This simple Low FODMAP Garlic Mushroom Pasta recipe incorporates garlic-infused olive oil and (low FODMAP) oyster mushrooms for one delectable dish!
- 8 ounces brown rice fettuccine
- 4 tablespoons butter, divided
- 2 (3.5-ounce) packages oyster mushrooms, trimmed and sliced (about 2 cups total)
- 2 tablespoons garlic-infused olive oil
- Salt and pepper
- Snipped fresh chives, optional
- Cook fettuccine according to package instructions. Once done, drain and set aside.
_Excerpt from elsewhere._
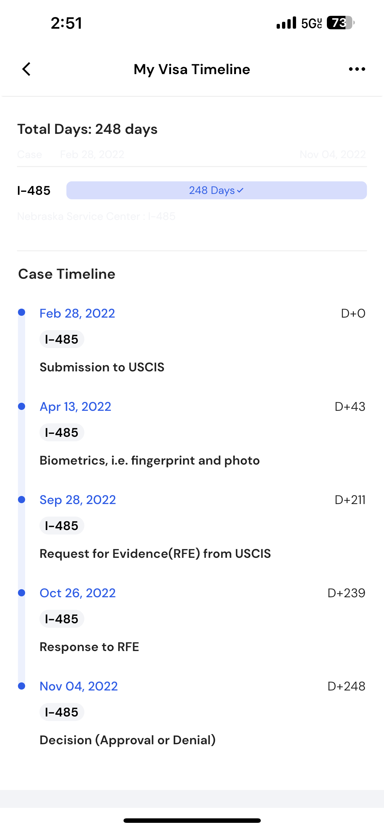This screenshot has height=830, width=384.
Task: Open Decision (Approval or Denial) entry
Action: (128, 740)
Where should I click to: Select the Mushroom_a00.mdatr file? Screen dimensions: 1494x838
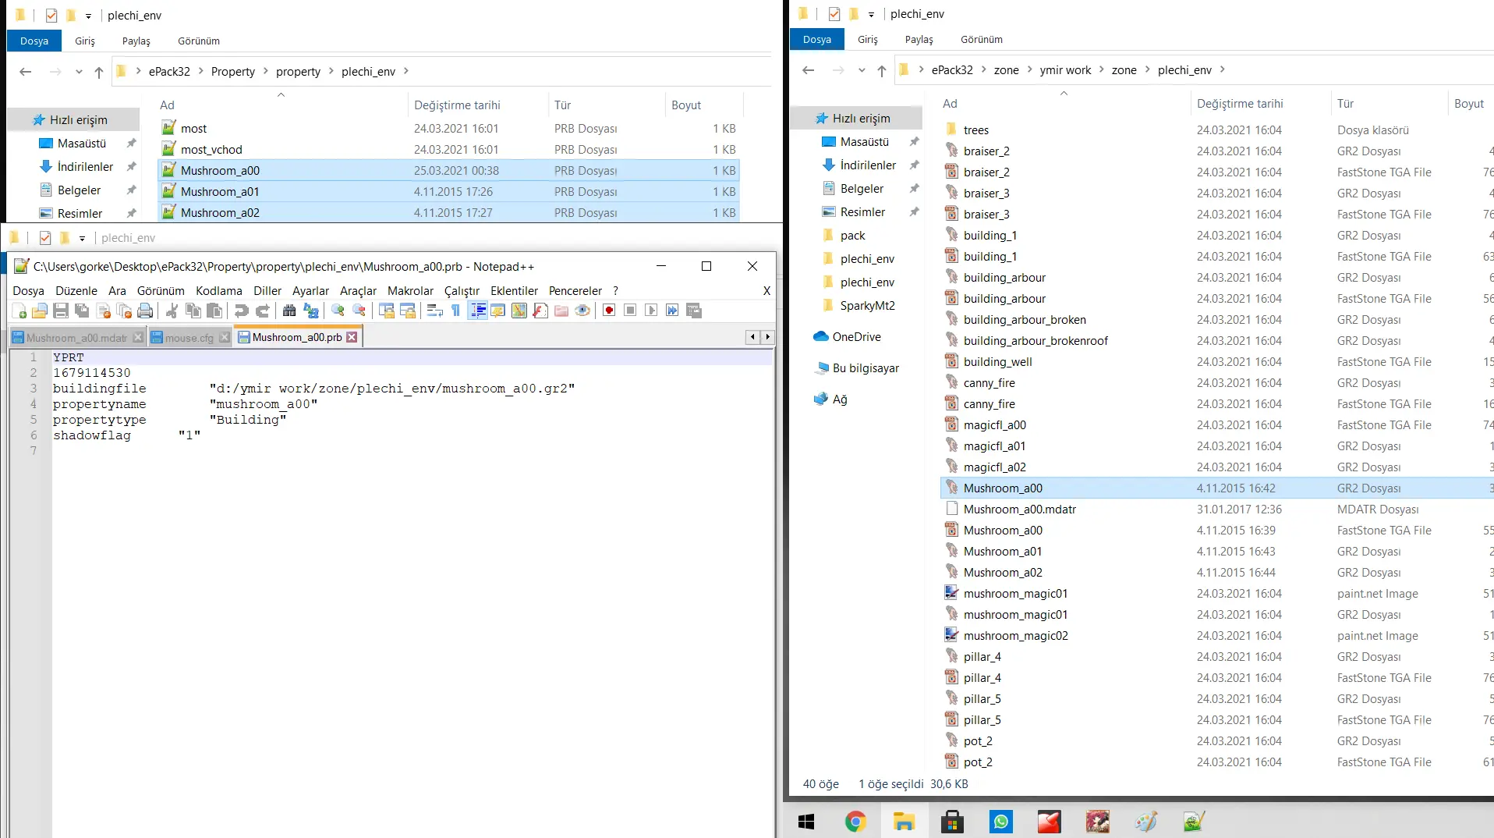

- Meanwhile, heat 2 tablespoons butter in a large skillet over medium-high heat. Add mushrooms and cook, stirring frequently, until mushrooms are tender. Remove mushrooms from heat until pasta is done.
- Add the cooked pasta, remaining 2 tablespoons butter, and olive oil to the cooked mushrooms. Return skillet to medium heat, stirring until the butter is melted and everything is hot. Season with salt and pepper.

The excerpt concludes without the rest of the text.